[Start Data provided]

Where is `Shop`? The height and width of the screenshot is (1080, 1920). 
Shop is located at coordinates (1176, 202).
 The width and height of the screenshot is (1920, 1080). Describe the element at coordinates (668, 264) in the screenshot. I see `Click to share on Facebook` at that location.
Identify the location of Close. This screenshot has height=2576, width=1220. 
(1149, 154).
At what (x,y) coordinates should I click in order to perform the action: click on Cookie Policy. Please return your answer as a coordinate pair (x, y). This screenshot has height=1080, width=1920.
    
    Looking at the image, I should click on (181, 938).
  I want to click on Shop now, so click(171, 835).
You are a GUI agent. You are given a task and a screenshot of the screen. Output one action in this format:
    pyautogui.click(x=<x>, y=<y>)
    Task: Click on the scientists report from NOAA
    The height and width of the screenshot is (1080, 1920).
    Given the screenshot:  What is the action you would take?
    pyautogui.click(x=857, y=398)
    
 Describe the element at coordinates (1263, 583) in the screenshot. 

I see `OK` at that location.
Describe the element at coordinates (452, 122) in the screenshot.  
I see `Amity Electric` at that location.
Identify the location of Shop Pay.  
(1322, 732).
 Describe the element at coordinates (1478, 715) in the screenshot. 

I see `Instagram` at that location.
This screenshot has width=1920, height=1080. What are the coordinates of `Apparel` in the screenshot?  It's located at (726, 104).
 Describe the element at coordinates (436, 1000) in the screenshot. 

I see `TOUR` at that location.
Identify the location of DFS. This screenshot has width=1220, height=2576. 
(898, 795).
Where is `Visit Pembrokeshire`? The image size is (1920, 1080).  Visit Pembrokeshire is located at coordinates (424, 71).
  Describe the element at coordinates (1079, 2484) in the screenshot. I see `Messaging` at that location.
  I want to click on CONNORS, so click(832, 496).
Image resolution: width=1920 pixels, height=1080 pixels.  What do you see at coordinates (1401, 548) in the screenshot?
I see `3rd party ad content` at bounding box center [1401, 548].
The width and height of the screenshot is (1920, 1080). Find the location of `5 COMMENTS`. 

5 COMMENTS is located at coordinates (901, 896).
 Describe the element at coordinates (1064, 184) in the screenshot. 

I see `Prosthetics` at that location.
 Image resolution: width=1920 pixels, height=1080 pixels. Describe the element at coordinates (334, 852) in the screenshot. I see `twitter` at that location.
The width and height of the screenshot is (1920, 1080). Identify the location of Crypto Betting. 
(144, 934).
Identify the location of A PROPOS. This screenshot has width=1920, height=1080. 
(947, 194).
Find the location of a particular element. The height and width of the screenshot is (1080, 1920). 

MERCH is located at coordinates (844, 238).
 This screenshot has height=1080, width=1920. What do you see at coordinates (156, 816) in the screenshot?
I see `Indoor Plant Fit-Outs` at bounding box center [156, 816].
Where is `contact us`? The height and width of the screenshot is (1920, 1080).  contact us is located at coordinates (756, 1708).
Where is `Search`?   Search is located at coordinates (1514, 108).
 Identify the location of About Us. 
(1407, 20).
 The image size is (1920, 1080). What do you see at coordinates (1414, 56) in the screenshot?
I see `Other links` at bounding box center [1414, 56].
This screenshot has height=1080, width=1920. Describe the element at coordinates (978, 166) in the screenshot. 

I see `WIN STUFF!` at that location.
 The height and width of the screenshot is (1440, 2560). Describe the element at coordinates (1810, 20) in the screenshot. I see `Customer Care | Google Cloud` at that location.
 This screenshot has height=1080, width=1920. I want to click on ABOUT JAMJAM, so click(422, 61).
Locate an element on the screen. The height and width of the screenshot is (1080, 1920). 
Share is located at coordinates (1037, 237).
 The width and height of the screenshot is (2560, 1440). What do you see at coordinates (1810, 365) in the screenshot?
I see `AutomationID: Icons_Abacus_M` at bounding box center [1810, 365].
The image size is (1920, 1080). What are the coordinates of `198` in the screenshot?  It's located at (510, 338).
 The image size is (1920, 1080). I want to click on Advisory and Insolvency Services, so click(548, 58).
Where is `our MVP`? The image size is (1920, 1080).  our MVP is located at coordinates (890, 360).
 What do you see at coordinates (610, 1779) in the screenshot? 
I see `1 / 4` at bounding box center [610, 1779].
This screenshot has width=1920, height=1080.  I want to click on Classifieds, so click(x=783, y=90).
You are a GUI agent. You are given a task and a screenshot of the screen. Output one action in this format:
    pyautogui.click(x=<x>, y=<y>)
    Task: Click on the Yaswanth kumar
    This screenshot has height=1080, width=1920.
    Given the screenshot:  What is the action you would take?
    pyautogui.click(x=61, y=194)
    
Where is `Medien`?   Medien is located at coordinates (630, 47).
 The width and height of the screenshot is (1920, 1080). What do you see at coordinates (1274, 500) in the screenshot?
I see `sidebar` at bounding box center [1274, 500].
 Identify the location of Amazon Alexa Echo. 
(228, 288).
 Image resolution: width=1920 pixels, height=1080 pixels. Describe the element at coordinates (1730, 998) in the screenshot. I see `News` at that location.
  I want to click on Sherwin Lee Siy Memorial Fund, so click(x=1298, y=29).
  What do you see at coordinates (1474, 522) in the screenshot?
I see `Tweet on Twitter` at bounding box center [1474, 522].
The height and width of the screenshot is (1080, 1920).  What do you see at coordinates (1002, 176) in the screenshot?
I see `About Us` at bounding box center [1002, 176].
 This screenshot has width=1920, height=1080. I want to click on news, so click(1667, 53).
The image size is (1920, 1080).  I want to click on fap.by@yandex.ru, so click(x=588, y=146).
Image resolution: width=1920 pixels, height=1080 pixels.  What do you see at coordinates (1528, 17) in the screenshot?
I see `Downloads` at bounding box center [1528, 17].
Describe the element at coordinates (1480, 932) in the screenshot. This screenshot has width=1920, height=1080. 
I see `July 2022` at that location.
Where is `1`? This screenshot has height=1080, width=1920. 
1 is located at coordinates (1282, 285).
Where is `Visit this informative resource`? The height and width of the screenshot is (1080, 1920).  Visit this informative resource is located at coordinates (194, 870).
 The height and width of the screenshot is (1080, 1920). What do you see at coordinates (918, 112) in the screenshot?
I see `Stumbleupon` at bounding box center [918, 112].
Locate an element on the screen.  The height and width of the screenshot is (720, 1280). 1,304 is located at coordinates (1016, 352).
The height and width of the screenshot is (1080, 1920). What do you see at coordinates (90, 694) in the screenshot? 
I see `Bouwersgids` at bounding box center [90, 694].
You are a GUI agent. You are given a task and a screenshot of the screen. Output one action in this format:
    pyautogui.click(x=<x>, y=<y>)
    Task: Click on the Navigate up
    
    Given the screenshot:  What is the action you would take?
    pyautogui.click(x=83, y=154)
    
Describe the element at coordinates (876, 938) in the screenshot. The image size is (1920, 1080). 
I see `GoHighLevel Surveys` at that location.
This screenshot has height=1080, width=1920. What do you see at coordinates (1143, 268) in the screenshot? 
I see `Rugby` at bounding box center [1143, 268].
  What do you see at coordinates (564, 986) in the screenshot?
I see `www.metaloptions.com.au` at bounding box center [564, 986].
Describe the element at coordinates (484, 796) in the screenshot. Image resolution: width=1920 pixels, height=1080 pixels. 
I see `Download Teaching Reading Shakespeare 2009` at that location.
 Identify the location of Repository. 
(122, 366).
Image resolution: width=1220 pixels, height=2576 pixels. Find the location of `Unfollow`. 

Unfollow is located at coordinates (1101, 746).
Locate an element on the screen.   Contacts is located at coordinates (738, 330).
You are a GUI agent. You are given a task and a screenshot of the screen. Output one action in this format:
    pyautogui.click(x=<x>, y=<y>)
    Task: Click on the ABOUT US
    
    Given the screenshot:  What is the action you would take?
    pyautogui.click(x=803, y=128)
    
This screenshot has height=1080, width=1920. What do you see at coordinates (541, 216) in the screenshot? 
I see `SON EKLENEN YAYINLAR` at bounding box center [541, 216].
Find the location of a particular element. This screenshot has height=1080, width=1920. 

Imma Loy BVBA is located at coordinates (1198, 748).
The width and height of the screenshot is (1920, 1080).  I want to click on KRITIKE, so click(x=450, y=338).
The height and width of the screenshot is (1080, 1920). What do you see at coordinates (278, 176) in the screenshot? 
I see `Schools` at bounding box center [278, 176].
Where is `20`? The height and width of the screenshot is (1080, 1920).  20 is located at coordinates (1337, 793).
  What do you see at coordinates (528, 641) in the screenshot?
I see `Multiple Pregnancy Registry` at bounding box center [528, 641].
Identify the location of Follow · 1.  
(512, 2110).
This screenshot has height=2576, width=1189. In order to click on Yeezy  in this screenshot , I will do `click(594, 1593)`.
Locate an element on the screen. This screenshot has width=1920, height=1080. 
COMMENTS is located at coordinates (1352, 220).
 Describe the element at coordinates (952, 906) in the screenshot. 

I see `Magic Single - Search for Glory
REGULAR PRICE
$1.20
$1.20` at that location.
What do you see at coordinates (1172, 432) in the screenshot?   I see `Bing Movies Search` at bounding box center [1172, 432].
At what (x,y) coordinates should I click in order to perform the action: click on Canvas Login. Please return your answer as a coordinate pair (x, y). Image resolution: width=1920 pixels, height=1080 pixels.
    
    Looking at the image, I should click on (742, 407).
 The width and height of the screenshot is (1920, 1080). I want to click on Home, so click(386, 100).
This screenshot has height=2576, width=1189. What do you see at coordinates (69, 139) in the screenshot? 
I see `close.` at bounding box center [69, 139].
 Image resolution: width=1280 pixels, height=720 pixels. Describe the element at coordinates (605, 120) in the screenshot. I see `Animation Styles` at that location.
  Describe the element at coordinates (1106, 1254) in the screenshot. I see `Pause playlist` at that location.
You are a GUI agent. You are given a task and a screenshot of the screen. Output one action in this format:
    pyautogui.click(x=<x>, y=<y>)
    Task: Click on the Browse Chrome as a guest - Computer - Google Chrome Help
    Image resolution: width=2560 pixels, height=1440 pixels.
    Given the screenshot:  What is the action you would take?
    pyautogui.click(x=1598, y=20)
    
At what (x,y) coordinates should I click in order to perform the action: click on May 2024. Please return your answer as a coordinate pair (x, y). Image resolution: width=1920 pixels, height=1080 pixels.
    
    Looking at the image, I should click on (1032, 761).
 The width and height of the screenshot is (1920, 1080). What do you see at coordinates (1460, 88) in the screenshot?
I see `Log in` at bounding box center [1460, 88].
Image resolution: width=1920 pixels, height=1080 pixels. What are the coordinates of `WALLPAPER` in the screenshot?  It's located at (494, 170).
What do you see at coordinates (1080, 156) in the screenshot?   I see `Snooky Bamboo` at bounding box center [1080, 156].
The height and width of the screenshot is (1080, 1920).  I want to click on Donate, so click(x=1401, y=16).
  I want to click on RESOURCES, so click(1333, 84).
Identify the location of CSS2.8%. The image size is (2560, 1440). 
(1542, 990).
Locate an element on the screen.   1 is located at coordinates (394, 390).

[End Data provided]

**Exercise instructions:** Reproduce word for word the part of the rows above that opens with the line containing "Identify the location of Follow · 1." and closes with the line containing "pyautogui.click(x=1598, y=20)", including both of those lines.

**In response:**
Identify the location of Follow · 1.  
(512, 2110).
This screenshot has height=2576, width=1189. In order to click on Yeezy  in this screenshot , I will do `click(594, 1593)`.
Locate an element on the screen. This screenshot has width=1920, height=1080. 
COMMENTS is located at coordinates (1352, 220).
 Describe the element at coordinates (952, 906) in the screenshot. 

I see `Magic Single - Search for Glory
REGULAR PRICE
$1.20
$1.20` at that location.
What do you see at coordinates (1172, 432) in the screenshot?   I see `Bing Movies Search` at bounding box center [1172, 432].
At what (x,y) coordinates should I click in order to perform the action: click on Canvas Login. Please return your answer as a coordinate pair (x, y). Image resolution: width=1920 pixels, height=1080 pixels.
    
    Looking at the image, I should click on (742, 407).
 The width and height of the screenshot is (1920, 1080). I want to click on Home, so click(386, 100).
This screenshot has height=2576, width=1189. What do you see at coordinates (69, 139) in the screenshot? 
I see `close.` at bounding box center [69, 139].
 Image resolution: width=1280 pixels, height=720 pixels. Describe the element at coordinates (605, 120) in the screenshot. I see `Animation Styles` at that location.
  Describe the element at coordinates (1106, 1254) in the screenshot. I see `Pause playlist` at that location.
You are a GUI agent. You are given a task and a screenshot of the screen. Output one action in this format:
    pyautogui.click(x=<x>, y=<y>)
    Task: Click on the Browse Chrome as a guest - Computer - Google Chrome Help
    Image resolution: width=2560 pixels, height=1440 pixels.
    Given the screenshot:  What is the action you would take?
    pyautogui.click(x=1598, y=20)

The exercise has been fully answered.